入门级IDS的构建过程详解(2)

下面大略介绍一下建立事件探测及采集的步骤

1、装配软件和硬件系统。根据网络繁忙程度决定是否采用普通兼容机或性能较高的专用服务器；安装nt核心的Windows操作系统，推荐使用Windows Server 2003企业版，如果条件不满足也可使用Windows 2000 advanced Server。分区格式建议为ntfs格式。

2、服务器的空间划分要合理有效，执行程序的安装、数据日志的存储，两者空间最好分别放置在不同分区。

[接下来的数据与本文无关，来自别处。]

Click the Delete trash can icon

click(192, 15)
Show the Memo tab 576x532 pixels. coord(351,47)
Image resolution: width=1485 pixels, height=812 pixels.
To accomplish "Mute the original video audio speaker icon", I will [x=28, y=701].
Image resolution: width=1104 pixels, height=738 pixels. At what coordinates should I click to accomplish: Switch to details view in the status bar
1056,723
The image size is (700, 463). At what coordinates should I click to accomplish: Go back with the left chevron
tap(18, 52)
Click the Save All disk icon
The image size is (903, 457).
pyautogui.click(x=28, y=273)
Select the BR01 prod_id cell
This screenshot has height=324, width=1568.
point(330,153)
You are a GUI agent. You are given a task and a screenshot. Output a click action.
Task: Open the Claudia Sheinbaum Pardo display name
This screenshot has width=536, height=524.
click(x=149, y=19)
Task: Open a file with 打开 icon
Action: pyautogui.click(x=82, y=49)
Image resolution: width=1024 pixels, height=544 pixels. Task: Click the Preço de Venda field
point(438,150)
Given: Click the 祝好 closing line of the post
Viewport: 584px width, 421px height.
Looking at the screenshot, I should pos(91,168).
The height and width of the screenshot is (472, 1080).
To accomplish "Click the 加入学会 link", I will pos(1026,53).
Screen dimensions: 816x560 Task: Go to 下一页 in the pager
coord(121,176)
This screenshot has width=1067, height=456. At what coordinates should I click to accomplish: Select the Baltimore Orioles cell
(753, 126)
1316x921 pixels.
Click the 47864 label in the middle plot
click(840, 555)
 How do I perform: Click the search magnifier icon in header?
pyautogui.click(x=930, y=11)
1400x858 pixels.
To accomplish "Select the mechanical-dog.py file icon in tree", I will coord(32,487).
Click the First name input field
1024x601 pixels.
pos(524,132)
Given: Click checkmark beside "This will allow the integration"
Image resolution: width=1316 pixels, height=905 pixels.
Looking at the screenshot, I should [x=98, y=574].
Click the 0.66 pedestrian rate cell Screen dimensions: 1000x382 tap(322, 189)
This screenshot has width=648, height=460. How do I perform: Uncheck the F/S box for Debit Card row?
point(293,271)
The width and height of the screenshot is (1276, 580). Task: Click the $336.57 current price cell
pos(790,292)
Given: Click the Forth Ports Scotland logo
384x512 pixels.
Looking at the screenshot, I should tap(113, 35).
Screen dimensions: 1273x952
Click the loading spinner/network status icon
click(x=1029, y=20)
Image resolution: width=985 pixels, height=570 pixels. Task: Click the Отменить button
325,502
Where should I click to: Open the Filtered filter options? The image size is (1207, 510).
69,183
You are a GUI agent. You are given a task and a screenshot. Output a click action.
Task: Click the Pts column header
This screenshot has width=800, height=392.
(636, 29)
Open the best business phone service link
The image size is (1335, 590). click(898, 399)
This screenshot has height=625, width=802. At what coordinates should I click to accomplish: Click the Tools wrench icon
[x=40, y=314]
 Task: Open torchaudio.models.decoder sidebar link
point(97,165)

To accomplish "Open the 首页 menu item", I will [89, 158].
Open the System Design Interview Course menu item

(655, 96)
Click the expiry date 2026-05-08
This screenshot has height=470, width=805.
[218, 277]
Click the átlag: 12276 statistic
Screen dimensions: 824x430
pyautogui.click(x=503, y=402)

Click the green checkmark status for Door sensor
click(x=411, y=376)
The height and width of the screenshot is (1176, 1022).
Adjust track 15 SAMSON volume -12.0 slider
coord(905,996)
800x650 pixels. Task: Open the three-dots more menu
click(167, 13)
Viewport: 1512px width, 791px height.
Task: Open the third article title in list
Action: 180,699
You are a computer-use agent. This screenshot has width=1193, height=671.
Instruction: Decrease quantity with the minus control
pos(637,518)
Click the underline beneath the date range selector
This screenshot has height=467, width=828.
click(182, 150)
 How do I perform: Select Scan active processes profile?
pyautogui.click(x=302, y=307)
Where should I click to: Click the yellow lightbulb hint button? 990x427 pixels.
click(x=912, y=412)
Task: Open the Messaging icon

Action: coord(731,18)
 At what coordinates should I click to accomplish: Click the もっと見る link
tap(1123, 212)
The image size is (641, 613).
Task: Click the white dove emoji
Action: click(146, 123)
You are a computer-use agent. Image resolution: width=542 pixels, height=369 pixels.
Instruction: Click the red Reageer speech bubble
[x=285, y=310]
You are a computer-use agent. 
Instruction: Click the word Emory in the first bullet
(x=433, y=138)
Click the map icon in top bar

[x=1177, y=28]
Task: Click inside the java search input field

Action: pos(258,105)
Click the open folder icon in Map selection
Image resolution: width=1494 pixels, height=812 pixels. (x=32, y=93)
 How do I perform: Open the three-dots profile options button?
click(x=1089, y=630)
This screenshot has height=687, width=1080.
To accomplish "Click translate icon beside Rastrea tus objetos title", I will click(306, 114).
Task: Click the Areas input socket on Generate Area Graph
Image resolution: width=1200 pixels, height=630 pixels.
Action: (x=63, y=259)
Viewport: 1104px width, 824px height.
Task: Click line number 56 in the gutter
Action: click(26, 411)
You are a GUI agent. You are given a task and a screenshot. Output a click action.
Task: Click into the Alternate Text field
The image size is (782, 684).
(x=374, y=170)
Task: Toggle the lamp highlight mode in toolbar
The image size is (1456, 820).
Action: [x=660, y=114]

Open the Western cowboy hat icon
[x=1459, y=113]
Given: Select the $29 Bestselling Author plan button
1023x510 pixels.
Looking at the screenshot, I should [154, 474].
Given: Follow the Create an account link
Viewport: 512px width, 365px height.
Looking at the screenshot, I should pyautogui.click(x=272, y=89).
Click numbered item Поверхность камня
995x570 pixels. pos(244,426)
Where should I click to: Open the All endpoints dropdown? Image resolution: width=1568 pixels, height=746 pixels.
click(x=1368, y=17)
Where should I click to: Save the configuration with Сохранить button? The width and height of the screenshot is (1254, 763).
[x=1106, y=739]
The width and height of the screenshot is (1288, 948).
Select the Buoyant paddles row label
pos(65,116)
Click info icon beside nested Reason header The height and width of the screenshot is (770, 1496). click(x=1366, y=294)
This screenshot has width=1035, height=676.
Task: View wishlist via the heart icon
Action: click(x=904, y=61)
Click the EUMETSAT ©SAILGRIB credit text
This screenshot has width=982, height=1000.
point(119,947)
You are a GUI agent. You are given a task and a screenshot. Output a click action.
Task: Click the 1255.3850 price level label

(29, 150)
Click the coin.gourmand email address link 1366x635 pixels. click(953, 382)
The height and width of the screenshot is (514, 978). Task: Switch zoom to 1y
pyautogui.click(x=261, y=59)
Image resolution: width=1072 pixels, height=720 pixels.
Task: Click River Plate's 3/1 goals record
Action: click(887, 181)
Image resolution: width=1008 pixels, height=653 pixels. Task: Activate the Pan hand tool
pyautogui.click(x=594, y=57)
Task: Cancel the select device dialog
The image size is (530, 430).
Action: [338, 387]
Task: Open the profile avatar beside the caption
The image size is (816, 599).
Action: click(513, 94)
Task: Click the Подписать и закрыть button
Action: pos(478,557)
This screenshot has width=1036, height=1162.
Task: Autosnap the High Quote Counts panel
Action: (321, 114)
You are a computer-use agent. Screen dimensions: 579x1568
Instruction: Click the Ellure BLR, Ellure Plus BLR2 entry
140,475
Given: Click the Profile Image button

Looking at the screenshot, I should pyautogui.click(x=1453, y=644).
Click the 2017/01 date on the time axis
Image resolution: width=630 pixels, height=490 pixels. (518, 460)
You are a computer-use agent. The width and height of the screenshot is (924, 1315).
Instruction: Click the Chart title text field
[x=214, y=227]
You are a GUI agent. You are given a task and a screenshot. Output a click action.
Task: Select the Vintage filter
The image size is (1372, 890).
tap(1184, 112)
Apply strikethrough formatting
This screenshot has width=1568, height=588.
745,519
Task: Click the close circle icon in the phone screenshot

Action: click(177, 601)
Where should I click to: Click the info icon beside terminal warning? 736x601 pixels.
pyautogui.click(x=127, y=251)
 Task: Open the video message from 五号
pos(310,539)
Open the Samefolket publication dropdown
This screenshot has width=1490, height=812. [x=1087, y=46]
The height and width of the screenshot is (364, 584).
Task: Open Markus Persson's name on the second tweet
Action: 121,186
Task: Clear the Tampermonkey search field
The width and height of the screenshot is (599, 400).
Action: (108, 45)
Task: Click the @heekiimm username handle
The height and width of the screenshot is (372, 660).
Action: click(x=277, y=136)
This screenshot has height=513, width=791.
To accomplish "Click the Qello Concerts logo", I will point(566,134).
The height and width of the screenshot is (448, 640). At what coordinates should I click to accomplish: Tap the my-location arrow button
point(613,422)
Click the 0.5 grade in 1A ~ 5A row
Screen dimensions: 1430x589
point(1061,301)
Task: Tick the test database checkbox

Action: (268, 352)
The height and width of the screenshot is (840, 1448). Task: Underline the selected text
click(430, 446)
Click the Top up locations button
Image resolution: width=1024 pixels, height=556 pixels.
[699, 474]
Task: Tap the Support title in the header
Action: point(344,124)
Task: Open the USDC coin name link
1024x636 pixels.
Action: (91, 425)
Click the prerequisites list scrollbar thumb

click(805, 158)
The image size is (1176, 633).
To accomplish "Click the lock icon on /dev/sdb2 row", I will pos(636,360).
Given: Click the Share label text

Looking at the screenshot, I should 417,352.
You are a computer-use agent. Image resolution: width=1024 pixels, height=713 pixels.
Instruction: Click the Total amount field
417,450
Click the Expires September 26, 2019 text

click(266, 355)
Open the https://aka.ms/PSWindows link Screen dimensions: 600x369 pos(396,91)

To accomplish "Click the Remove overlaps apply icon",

3、Winpcap的简单实现。首先安装它的驱动程序，可以到它的主页或镜像站点下载Winpcap auto-installer (driver+dlls)，直接安装。

注：如果用Winpcap做开发，还需要下载 developer's pack。

Winpcap 包括三个模块：第一个模块NPF（netgroup packet filter），是一个VXD（虚拟设备驱动程序）文件。其功能是过滤数据包，并把这些包完好无损地传给用户态模块。第二个模块packet.dll为win32平台提供了一个公共接口，架构在packet.dll之上，提供了更方便、更直接的编程方法。第三个模块 wpcap.dll不依赖于任何操作系统，是底层的动态链接库，提供了高层、抽象的函数。具体使用说明在各大网站上都有涉及，如何更好利用Winpcap需要较强的C环境编程能力。

4、Windump的创建。安装后，在Windows命令提示符模式下运行，用户自己可以查看网络状态，恕不赘述。

如果没有软件兼容性问题、安装和配置正确的话，事件探测及采集已能实现。